How to Stop Kubernetes Cluster Nightly to Save Costs

Reduce cloud costs by pausing non-production GKE clusters at night. Learn how to pause and restart them to save money.

Patrick Londa
Author
Jul 21, 2022
 • 
4
 min read
Share this post

Google Kubernetes Engine (GKE) clusters consist of multiple nodes and at least one control plane. This allows you to manage, deploy, and scale your containerized applications using the Google infrastructure for a recurring charge of $0.10 per cluster per hour in one second increments. You also pay for the computing and storage resources running on that cluster.

If your organization has non-production clusters for testing or QA for example, you can pause your clusters on a nightly basis and restart them in the morning to save costs. 

In this guide, we’ll walk you through the steps of pausing and restarting your GKE cluster to reduce your cloud costs, showing the steps for both the gcloud CLI and the Console options.

Blink Automation: Pause Your GKE Cluster Nightly with Slack Approval
GCP + Slack
Try This Automation

Step 1: Send a Notification to Your Team Members 

The first step to pausing a cluster for the night is sending a notification to the cluster owner alerting them of the shutdown. This gives the cluster owner and anyone who relies on the cluster an opportunity to stop or prolong the shutdown. 

Pausing a GKE cluster stops all cluster Compute Engine VMs, which means that a paused cluster will cause any currently running jobs to fail. Sending a notification ensures that you are not disrupting anyone’s work by pausing the cluster for the night.

Step 2: Get Your Cluster’s Node Groups

After you have received the "go ahead" to pause your GKE cluster, you need to get all node groups.  Node groups or node pools use a Nodeconfig specification

Using the gcloud CLI:

You can view your node pools in gcloud using the "gcloud container node-pools list" command followed by the cluster name ("non-prod-cluster" in this example):

gcloud container node-pools list --cluster=non-prod-cluster

Using the Google Cloud Console: 

You can access the Google Kubernetes Engine page using these steps:

  1. Go to the cluster list and select the name of the cluster you wish to stop.
  2. Click the "Nodes" tab.
  3. Under "Nodes Pool," click the name of the node pool you wish to view.

Step 3: Pausing Your GKE Cluster

Next, you need to set all of the node pool sizes to 0.

Using the gcloud CLI:

You can resize a cluster's node pools by running the "gcloud container clusters resize" command.
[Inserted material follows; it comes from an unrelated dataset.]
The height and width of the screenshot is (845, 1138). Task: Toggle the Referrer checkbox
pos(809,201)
Follow this command with the name of the cluster, then the name of the pool, and the number of nodes for each region the pool is in. Set the number of nodes to "0":

gcloud container clusters resize non-prod-cluster --node-pool non-prod-pool \    
    --num-nodes 0

You will need to repeat this command for each node pool. If your cluster has only one node pool, you don’t need to specify which pool in the command.

Using the Google Cloud Console: 

These are the steps in the Google Cloud Console:

  1. Go to the GKE page and select the name of the cluster you want to pause.
  2. Click on the "Nodes" tab.
  3. In the "Node Pools" section, click the name of the pool you wish to resize.
  4. Click on "Resize."
  5. In the "Number of Nodes" field, enter "0" and click "Resize."
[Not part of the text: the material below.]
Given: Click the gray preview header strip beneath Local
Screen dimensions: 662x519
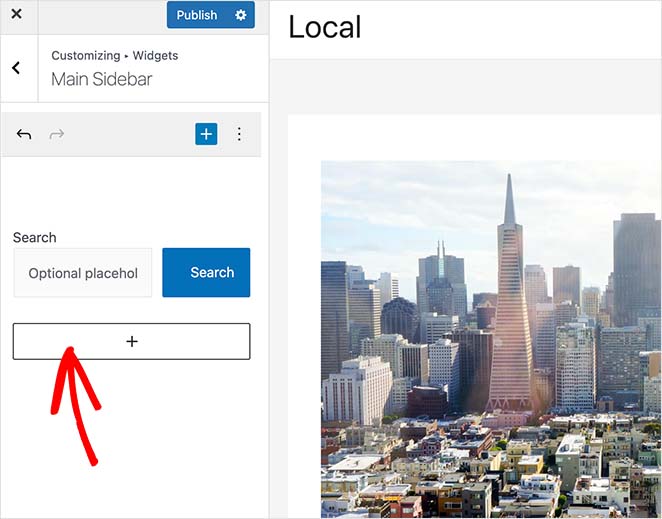Looking at the screenshot, I should [x=465, y=85].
Step 4: Restarting Your GKE Cluster

To restart your GKE cluster the following morning, you simply have to reset all your nodes to their default sizes. Redo steps 2 through 3 at the beginning of the day to relocate your GKE cluster node pools and resize them to their original values instead of "0." Do this for every GKE cluster and node pool for each region when you are starting your GKE cluster again.

Automating Cluster Pauses with Blink

By pausing non-production clusters at night, you can consistently lower your costs, but only if the process isn’t time-intensive. In the method described above, you need to run these commands for each cluster and node pool for each region. At a certain point, it can feel like it’s too time-consuming to be worth doing.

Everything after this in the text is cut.